■ Estratto documento
□ □ □ □

Alcova è tornata a Milano con Vocla in viale Molise
In attesa di capire dove si sposterà il prossimo anno per il Fuorisalone, Alcova intanto è tornata anche a Milano per una manifestazione parallela alle esposizioni di Varedo. Il progetto si chiama Vocla – Alcova al contrario – ed è stato pensato per la notte: esposizione di designer emergenti, insieme a un bar e un ristorante. «La sera è l’unico momento in cui non si sovrappongono troppe situazioni. È anche l’unico momento in cui chi non è invitato a cene o a eventi chiusi rimane a spasso in una città dove non si riesce nemmeno a trovare un posto dove mangiare, perché è tutto prenotato. Abbiamo pensato a creare un luogo d’incontro per venire incontro a queste esigenze, anche per creare aggregazione tra i designer più giovani che possono incontrare persone per loro importanti sotto lo stesso tetto. Succede già al Bar Basso, è uno schema che funziona», spiega Ciuffi.

□ □ □ □

■ Elenco dati
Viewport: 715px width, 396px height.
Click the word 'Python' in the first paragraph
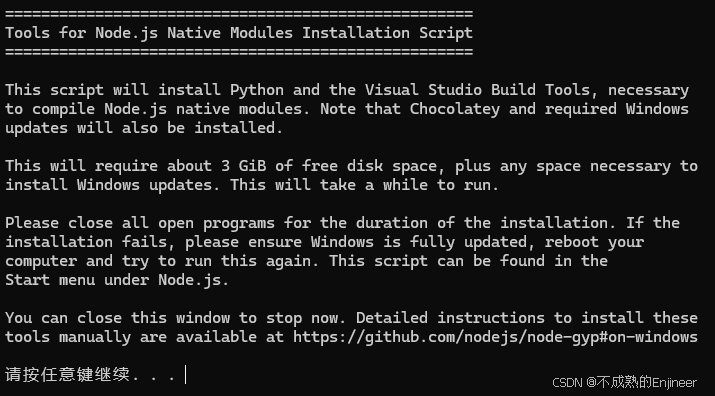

□ □ □ □

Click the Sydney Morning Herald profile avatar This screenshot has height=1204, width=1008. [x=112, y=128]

□ □ □ □

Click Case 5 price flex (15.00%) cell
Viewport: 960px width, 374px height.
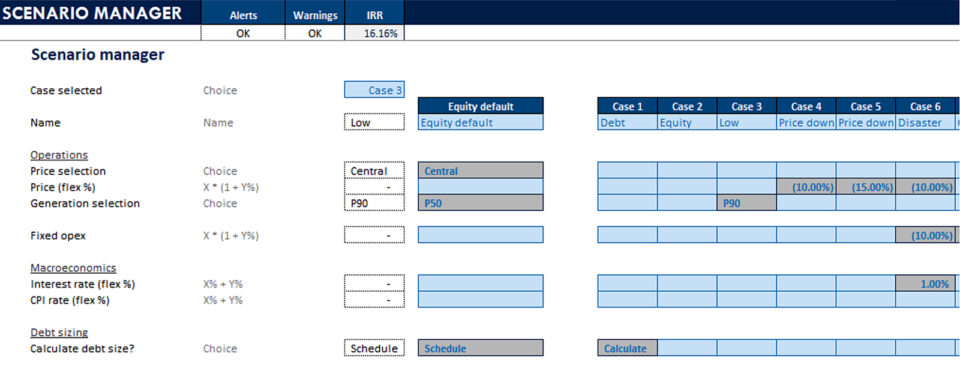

□ □ □ □

■ Consegna 1
Che cosa offre il progetto Vocla secondo l'articolo su Alcova? Elenca tutto.
■ Consegna 2
Nell'articolo su Alcova, che cosa significa il nome Vocla?
■ Consegna 3
Riscrivi in forma più breve il paragrafo dell'articolo su Alcova che comincia con "In attesa di capire", mantenendo i fatti principali.

■ Risposta 1
- Un'esposizione di designer emergenti
- Un bar
- Un ristorante

■ Risposta 2
Significa "Alcova al contrario".

■ Risposta 3
Non si sa ancora dove si sposterà Alcova il prossimo anno per il Fuorisalone. Intanto è tornata a Milano con Vocla ("Alcova al contrario"), una manifestazione parallela alle esposizioni di Varedo. È pensata per la notte e propone designer emergenti, un bar e un ristorante. Secondo Ciuffi, la sera è l'unico momento senza troppe sovrapposizioni. È anche il momento in cui chi non è invitato a cene o eventi chiusi non trova nemmeno un posto dove mangiare. Vocla vuole quindi essere un luogo d'incontro che favorisca l'aggregazione tra i designer più giovani, uno schema che già funziona al Bar Basso.